I'm new here in this forum and this is my first thread. I am trying to crystallize a protein which I isolated and purified myself from a fungus. This was a very tough and challenging process but now I got it proper pure and homogenous. I screened two crystallization kits and got one hit where I received sea-urchin crystals (see foto). The thing is that the amount of protein I got left is very limited, about 700 µg. The condition was 30% (v/v) MPD, 0.1M Sodium cacodylat pH 6.5 and 0.2M Magnesium acetate (hanging drop, 0.5µl protein solution (in 10mM HEPES pH 7.5) plus 0.5µl mother liquid plus 1µl water). It lasted kind of long that these urchins grew (1.5-2 weeks) at room temperature. Protein: 64 kDa, depending on buffer and chloride conz. sometimes monomeric or dimeric. Metallo-enzyme.
My question is now:
Can I be sure that these urchins are protein and not salt crystals?

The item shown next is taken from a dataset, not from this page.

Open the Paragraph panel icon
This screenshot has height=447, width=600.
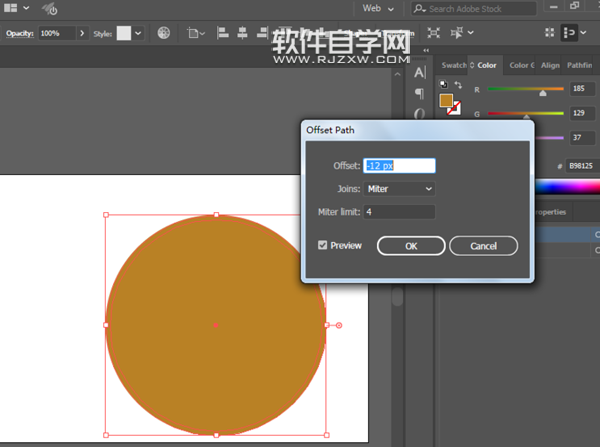tap(421, 93)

Which parameter is the most promising to alter and in which direction (pH, additive, buffer, MPD, protein conz, Temp)?
Can I change buffer system from cacodylat (poisoning and expensive) to citrate, MES or BisTris?
What is a general origin for sea urchin an how can they be altered to bigger mono crystals?
Thanks in advance for your thoughts!